Davenport pulled the check from his mailbox one day in April - of this year.

When Davenport and his fiancee Kelly Reece contacted the office to question the refund, they were told “the child is deceased and no more payments are required.”

A check for $2,160 was all that remained of Ashley’s life.

Davenport is sickened by the fact that his daughter’s life was shuffled away, lost in 11 years worth of paperwork, like a file on a messy desk.

“I thought they meant she had been dead six months since that was how much child support the check was for,” Davenport said. Davenport said the Texas office told him he’d have to contact the Stanislaus County Department of Child Support Services in California to find out more.

The Stanislaus County office told him Ashley had died in July 1995.

A news story Davenport obtained, published in the Modesto Bee, stated that Ashley, then 6 years old, was killed in a car accident on July 3, 1995. Her mother was driving and accelerated through a red light. The car was broadsided on the front passenger side.

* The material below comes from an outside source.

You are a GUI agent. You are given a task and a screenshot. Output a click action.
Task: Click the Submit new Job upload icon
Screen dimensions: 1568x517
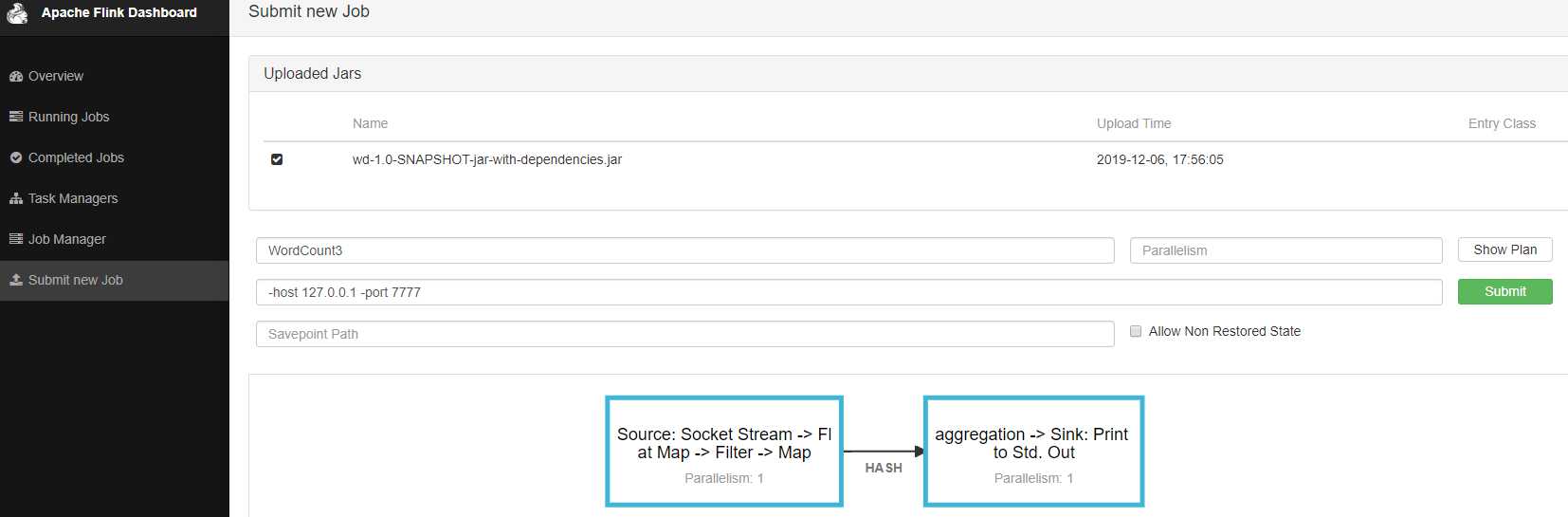(x=16, y=280)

Ashley was riding in a passenger’s lap in the front seat. She was ejected from the vehicle and suffered fatal chest and head injuries, according to an accident report from the Modesto Police Department.

A later article in the Bee stated that Ashley’s mother stayed one day in jail and received three years probation as a result of the accident.

Janece Rolfe, a spokeswoman for the Texas Attorney General’s office child support division, said Texas was notified of the death in September 2005 by the Stanislaus County office - 10 years after Ashley’s death.

Rolfe said Texas is in discussions with California at this time about the Davenport case.

“We’re going over everything with a fine-toothed comb,” Rolfe said.

In Texas, “we routinely match our case load with death certificates issued by the Vital Statistics Unit through the Texas Department of State Health Services,” Rolfe said. Rolfe said the systems differ state by state, and the same procedures might not be in place in California.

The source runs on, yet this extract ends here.